Growing beyond 2015 plans

The speed of the Norton’s growth is breathtaking, Oyer said. The museum knew that the 2019 expansion would not be its last.

In 2015, when it got the go-ahead to move its entrance to South Dixie and add roughly 59,000 square feet for a grand hall, 210-seat auditorium, sculpture garden, restaurant and galleries, it also laid out its future.

The city then also approved the museum’s plan to eventually expand the museum to nearly 172,000 square feet. But, Norton officials realized, those plans were shortsighted. More space was needed to accommodate its growing collection and expanding educational programs.

That’s why it submitted the new plans that will add nearly twice as much space as envisioned in the long-range plan that was approved in 2015, Oyer said.

“To think that we were here 11 years ago and got a 39,000-square-feet Phase 2 approved and we have to come back to you 11 years later to make it 50% larger,” he said.

Like the 2019 expansion, the upcoming one will be designed by Foster + Partners, an international architectural firm headquartered in London.

Among its varied projects, it designed 2 World Trade Center, the Hearst Tower and 425 Park Avenue in New York City along with the reconstruction of Wembley Stadium in London, the Hong Kong Airport and the Reichstag building in Berlin.

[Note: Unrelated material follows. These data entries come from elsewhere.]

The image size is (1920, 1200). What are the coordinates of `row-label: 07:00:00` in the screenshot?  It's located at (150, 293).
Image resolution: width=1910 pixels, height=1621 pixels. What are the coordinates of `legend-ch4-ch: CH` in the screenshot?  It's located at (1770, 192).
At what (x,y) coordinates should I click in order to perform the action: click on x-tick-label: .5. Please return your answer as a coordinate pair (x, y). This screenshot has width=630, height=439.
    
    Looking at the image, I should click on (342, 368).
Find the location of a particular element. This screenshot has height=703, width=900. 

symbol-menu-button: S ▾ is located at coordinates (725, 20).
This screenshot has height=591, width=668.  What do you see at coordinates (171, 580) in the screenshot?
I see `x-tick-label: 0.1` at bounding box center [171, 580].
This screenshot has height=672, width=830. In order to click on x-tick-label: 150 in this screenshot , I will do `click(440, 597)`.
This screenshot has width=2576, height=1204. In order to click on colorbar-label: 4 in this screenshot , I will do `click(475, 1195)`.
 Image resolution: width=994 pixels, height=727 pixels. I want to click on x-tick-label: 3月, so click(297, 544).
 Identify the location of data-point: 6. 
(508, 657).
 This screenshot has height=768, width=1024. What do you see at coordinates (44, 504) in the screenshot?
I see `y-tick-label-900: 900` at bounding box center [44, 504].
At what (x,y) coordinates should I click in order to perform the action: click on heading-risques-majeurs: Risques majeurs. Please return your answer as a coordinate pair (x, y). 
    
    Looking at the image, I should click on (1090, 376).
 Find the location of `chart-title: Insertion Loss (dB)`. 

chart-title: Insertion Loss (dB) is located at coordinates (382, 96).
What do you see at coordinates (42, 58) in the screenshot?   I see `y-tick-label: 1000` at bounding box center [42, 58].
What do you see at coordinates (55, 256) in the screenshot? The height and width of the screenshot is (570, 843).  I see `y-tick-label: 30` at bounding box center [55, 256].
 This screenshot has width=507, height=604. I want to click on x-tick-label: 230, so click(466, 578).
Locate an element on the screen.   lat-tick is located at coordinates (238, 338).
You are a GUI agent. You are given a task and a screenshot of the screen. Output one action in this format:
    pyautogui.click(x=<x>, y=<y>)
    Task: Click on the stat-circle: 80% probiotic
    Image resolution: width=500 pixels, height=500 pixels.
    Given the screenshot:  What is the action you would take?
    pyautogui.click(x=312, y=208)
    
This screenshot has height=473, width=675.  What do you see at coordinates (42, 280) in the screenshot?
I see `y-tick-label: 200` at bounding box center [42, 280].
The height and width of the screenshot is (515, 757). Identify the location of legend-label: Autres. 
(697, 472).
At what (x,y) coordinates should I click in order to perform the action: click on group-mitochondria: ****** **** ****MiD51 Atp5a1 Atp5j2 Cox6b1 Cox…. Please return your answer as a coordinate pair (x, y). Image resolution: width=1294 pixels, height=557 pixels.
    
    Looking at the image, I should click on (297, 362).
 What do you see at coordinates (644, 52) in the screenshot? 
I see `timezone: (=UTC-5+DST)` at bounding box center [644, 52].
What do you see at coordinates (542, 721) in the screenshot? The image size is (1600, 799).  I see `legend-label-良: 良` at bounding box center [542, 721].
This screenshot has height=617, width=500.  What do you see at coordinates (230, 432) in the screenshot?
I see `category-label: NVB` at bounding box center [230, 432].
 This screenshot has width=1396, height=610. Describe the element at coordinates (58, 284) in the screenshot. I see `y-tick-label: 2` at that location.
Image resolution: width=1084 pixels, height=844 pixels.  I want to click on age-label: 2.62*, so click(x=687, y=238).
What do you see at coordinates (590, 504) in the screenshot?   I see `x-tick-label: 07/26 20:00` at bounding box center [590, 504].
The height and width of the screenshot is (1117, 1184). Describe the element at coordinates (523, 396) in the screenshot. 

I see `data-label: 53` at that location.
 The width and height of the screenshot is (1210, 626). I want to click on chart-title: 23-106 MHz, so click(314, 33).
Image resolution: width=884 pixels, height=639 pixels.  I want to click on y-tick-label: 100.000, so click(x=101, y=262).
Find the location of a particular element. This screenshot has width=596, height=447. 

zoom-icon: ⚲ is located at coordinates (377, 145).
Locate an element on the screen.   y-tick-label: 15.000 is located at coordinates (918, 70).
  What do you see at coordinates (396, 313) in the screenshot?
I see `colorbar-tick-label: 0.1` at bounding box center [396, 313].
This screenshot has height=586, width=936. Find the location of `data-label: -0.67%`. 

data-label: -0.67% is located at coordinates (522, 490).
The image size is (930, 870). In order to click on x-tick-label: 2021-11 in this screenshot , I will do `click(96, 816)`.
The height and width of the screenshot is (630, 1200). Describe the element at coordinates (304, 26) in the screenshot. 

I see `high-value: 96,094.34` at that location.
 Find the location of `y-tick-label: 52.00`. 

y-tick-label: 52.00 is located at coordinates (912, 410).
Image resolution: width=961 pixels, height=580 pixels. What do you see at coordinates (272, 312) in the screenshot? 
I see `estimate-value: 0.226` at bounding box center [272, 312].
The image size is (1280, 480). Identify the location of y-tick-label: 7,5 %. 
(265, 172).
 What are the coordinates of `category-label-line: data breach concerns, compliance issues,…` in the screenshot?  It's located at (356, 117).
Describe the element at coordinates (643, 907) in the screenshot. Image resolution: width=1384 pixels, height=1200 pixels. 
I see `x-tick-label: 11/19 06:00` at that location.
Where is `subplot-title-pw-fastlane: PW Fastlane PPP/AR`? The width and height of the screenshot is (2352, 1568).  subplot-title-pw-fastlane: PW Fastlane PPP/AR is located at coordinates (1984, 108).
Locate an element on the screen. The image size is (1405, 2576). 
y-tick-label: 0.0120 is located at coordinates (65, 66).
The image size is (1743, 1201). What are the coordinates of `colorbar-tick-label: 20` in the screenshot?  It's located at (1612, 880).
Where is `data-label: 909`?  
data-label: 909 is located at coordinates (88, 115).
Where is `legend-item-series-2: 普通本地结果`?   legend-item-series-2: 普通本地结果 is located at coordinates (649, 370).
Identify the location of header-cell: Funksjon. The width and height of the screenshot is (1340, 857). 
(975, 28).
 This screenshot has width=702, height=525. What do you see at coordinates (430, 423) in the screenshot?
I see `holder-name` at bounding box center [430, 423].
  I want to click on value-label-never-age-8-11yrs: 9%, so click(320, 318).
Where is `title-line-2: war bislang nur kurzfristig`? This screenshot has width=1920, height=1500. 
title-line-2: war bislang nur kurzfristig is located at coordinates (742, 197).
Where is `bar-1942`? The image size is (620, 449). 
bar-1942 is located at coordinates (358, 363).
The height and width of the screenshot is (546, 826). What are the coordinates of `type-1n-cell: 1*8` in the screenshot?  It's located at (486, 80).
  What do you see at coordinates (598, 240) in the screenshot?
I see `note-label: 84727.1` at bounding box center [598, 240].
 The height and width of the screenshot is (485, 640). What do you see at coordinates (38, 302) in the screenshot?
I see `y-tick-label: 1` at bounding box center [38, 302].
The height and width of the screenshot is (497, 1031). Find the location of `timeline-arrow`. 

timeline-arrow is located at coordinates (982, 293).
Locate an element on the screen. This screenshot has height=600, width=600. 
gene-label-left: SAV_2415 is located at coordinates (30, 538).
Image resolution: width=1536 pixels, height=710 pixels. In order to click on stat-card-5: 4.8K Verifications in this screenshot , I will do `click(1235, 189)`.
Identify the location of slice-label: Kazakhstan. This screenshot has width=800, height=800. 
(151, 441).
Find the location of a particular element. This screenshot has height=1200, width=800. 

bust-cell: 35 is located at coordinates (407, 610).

Notable architects aren’t new to the Norton.

It was designed in 1941 by Marion Sims Wyeth. The New Yorker, who moved to Palm Beach, was also the architect for Mar-a-Lago, which is now the home and private club of President Donald Trump. Wyeth also designed the Florida Governor’s Mansion and Shangri La, Doris Duke’s home in Honolulu and The Church of the Epiphany on New York City’s Upper East Side.